Over the years, scholars have conducted a lot of research on non-toxic or low-toxic inorganic corrosion inhibitors as passivating agents. Molybdate is one of them, its toxicity is lower than that of chromate, but the corrosion resistance after passivation is only equivalent to that of low Cr passivation. A small amount of molybdate and phosphate (abbreviated as M) is added to the non-toxic water-soluble acrylic resin (abbreviated as AC) to obtain a passivation solution (abbreviated as ACM), which replaces the toxic chromate for passivation treatment. The results show that The hot-dip galvanized layer is passivated with this non-toxic passivation solution, which can delay the time of white rust on the galvanized layer, and its corrosion resistance is close to the level of chromate passivation.

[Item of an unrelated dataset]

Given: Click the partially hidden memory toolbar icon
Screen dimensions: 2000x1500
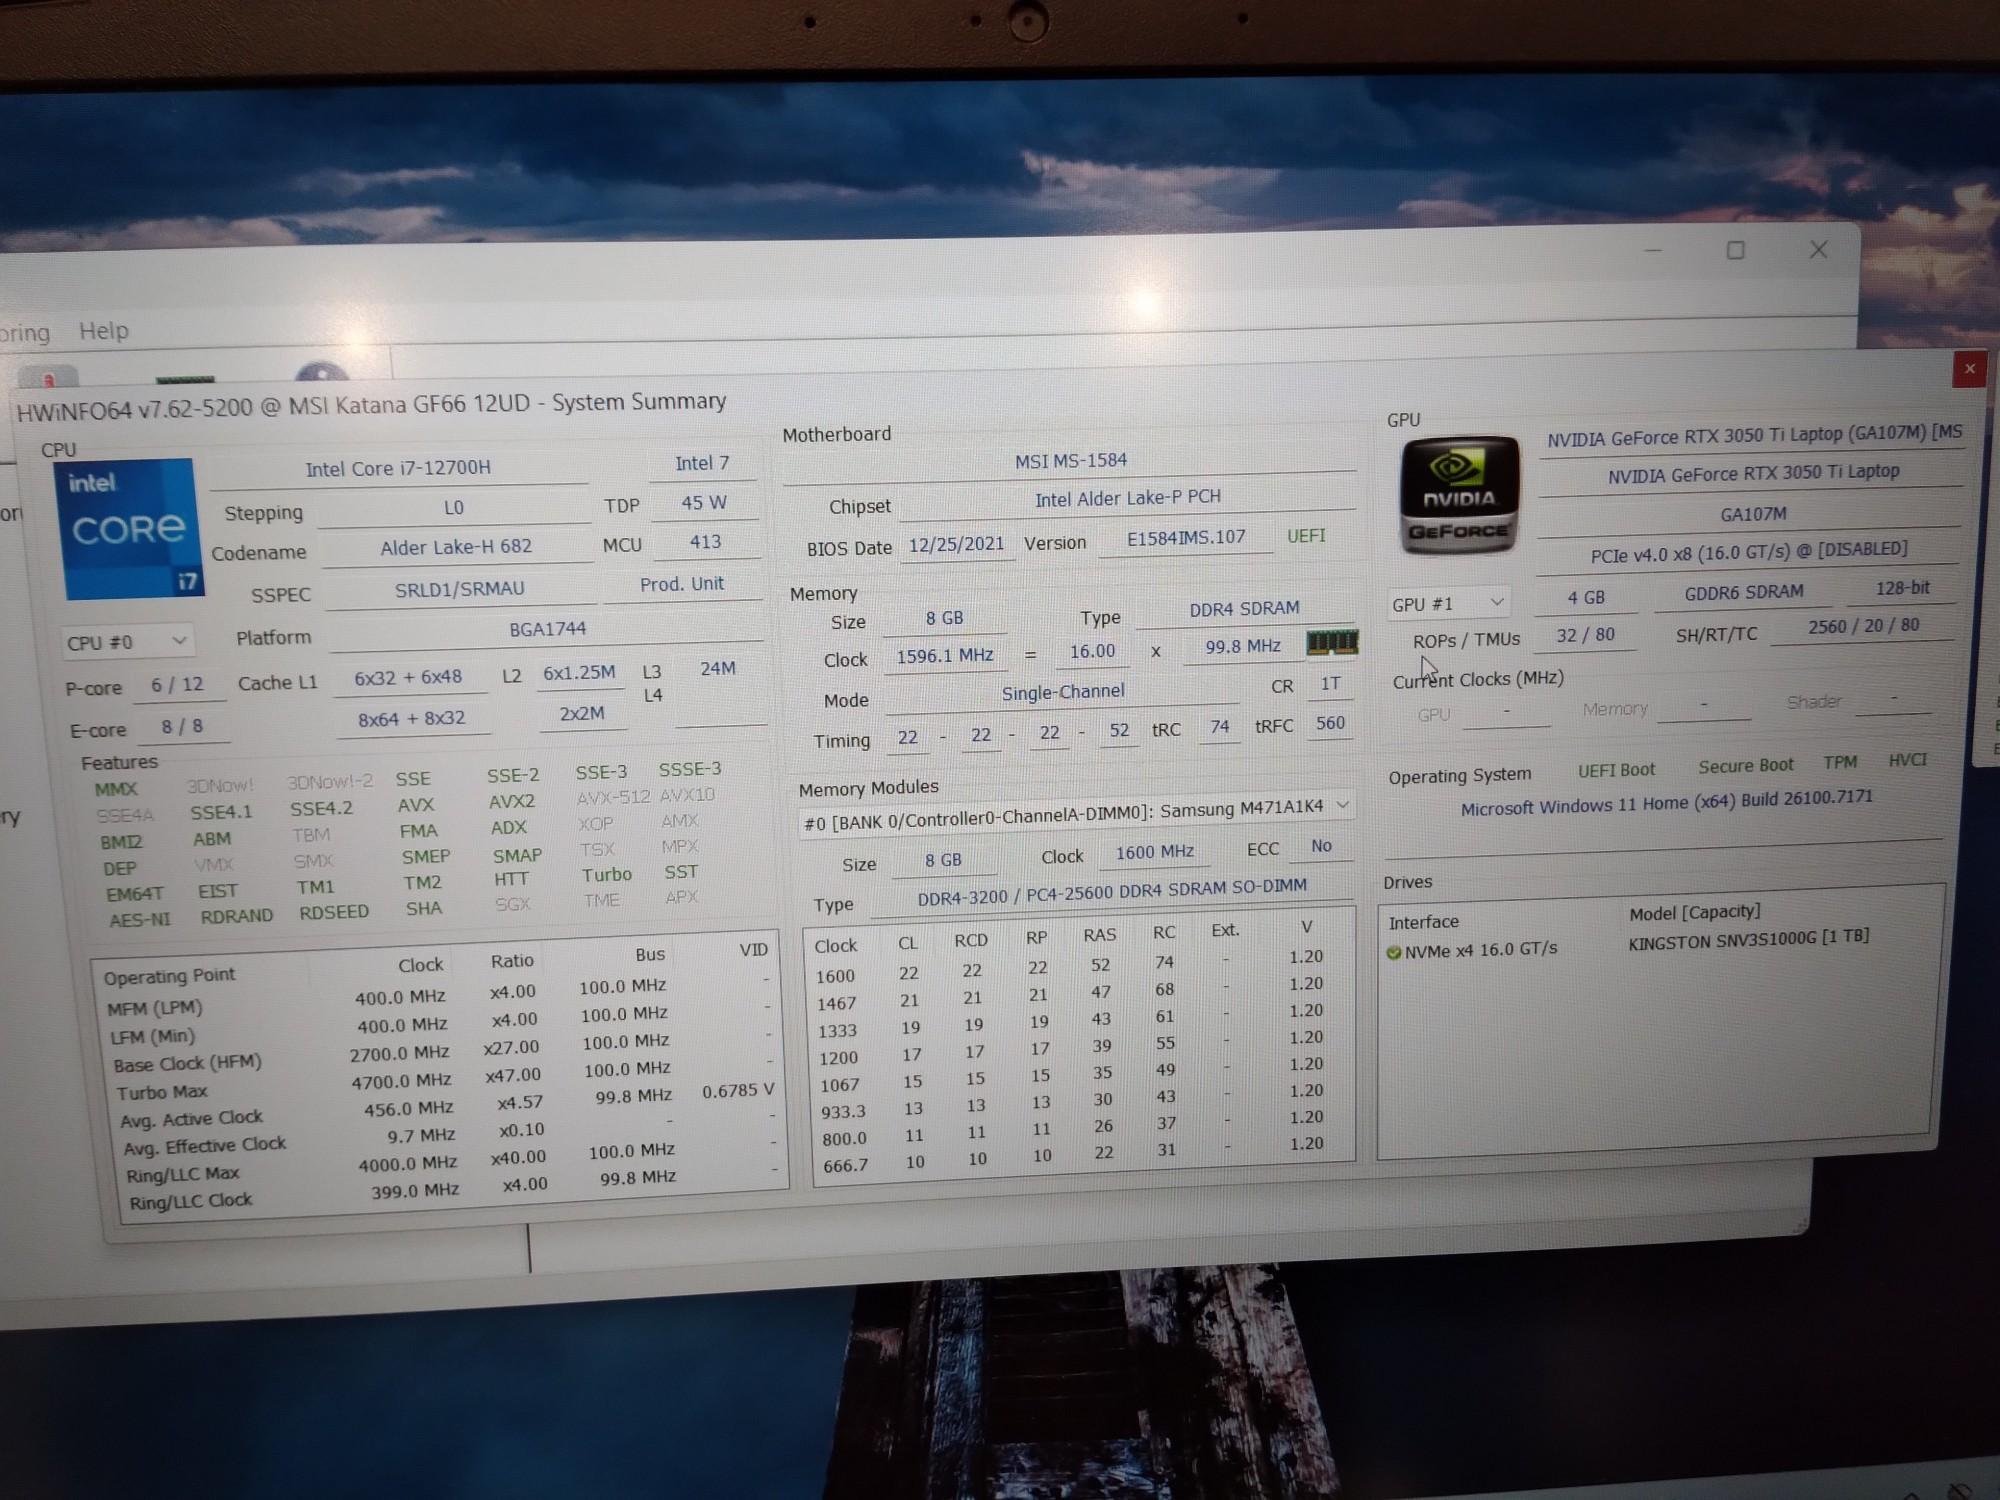Looking at the screenshot, I should pyautogui.click(x=186, y=378).
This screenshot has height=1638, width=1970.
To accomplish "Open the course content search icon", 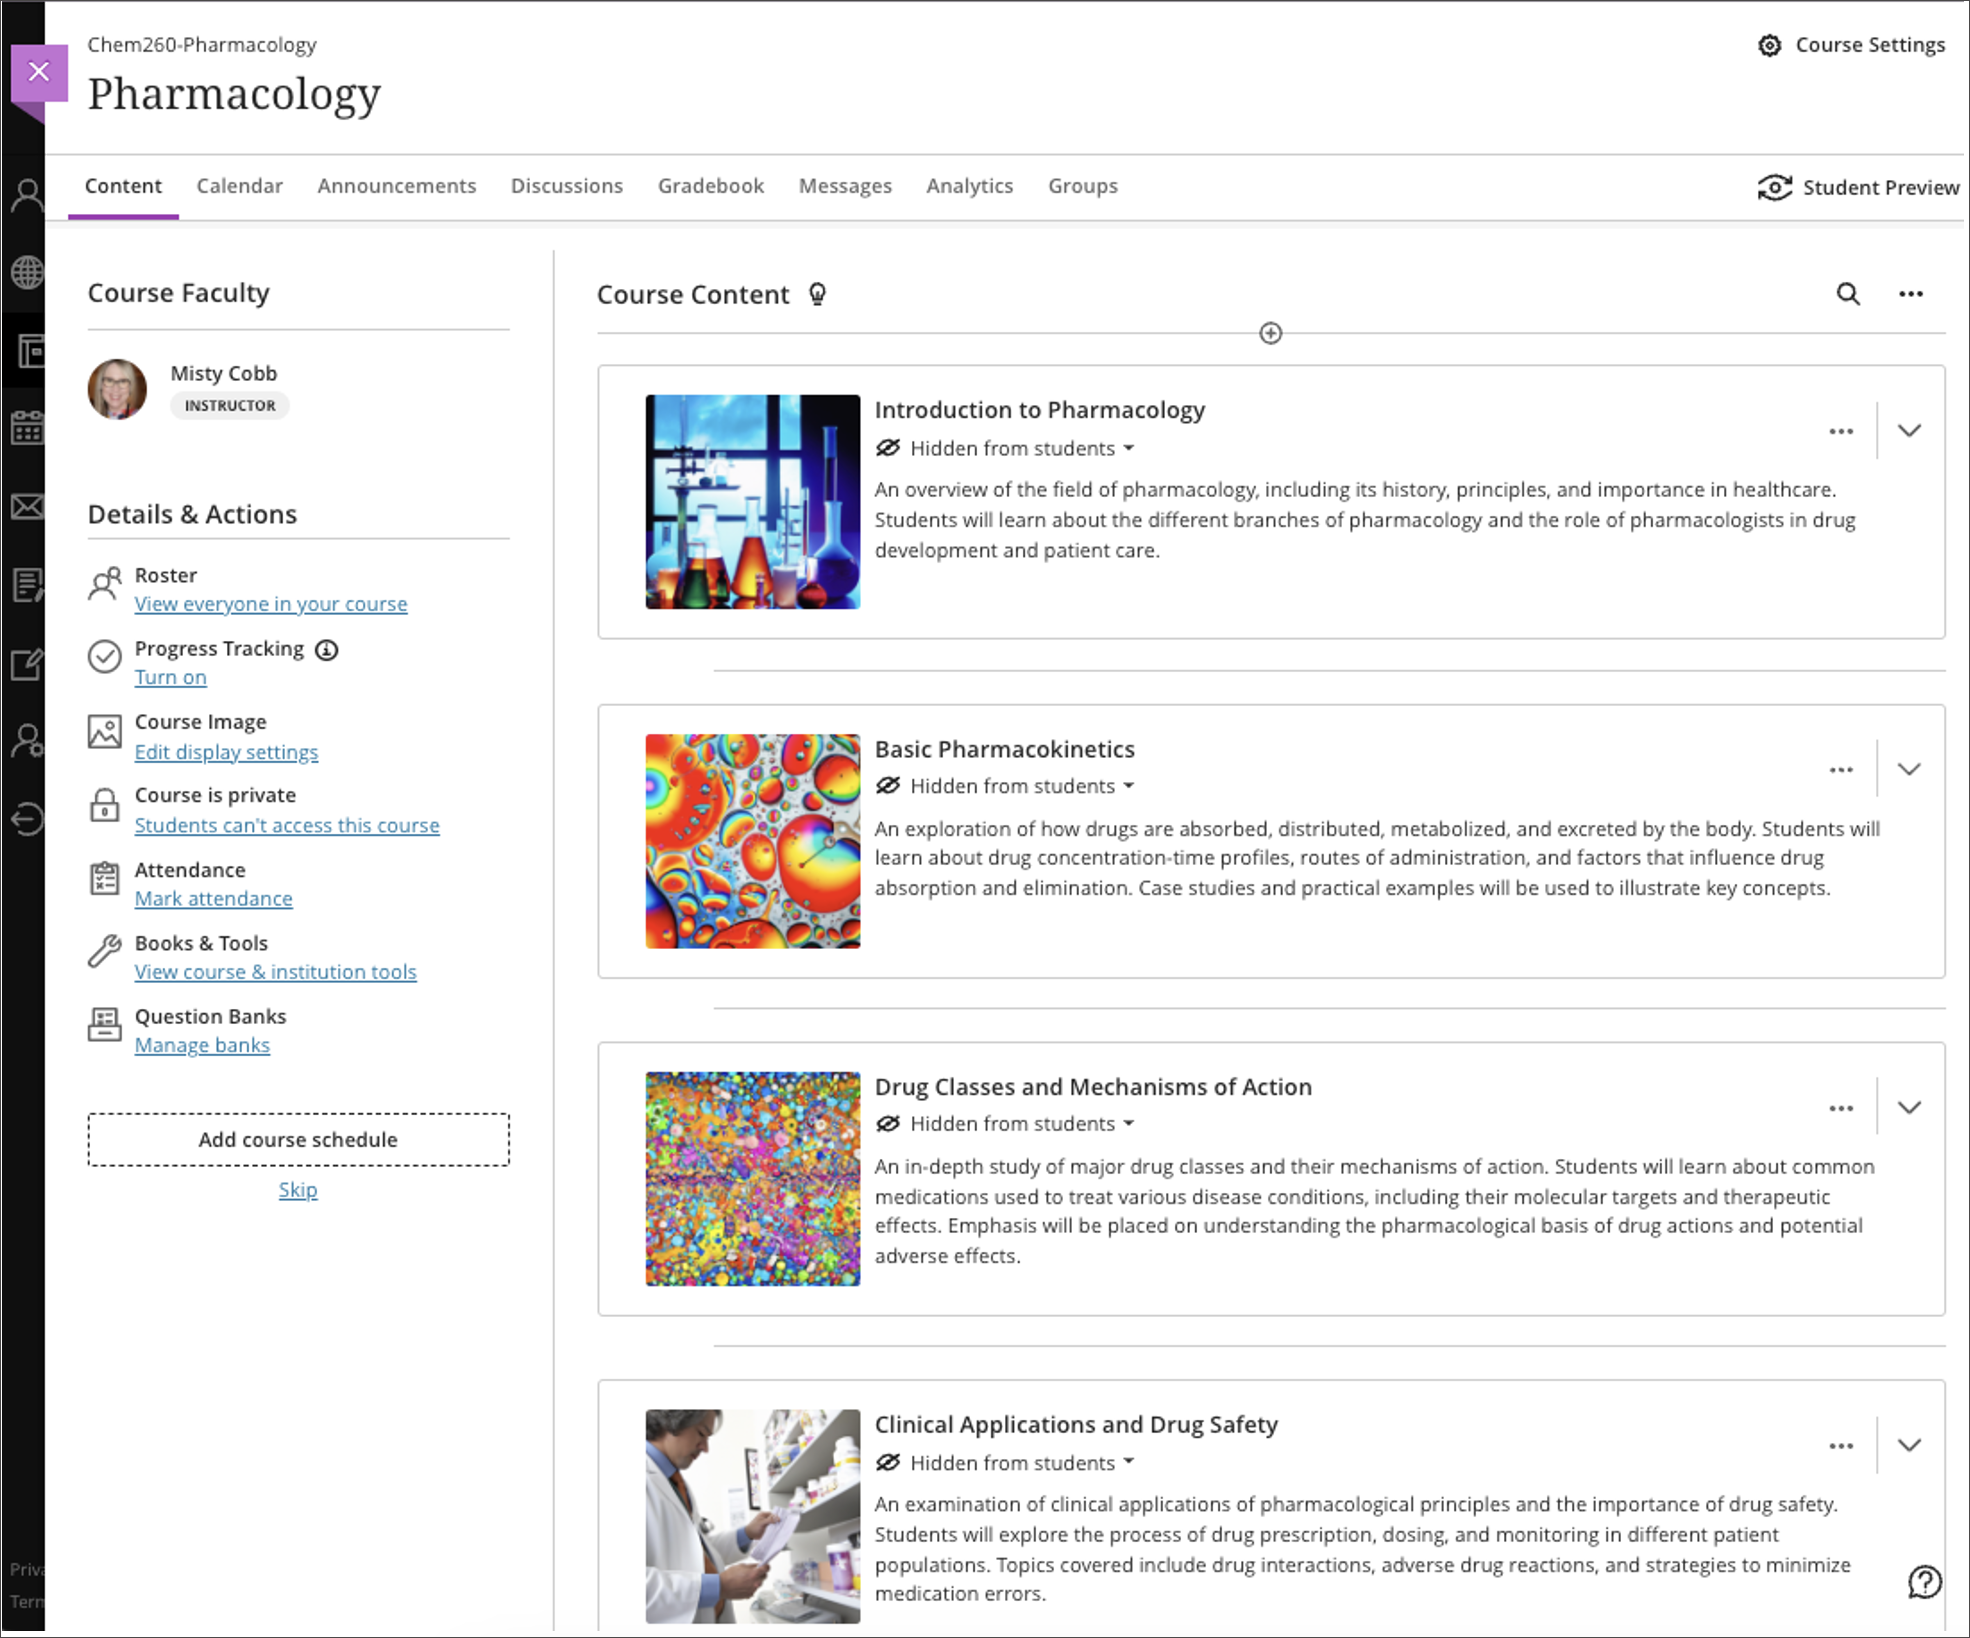I will [1845, 293].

Although various chromium-free passivation processes have been reported in the literature, there is currently no chromium-free passivation process that can completely replace the chromate passivation process. Some chromium-free passivation processes are already equivalent to chromate passivation methods in some respects, but their market prospects, the scope of application, and user environmental protection effects require further study. However, it is a general trend to replace chromate passivation with chromium-free passivation.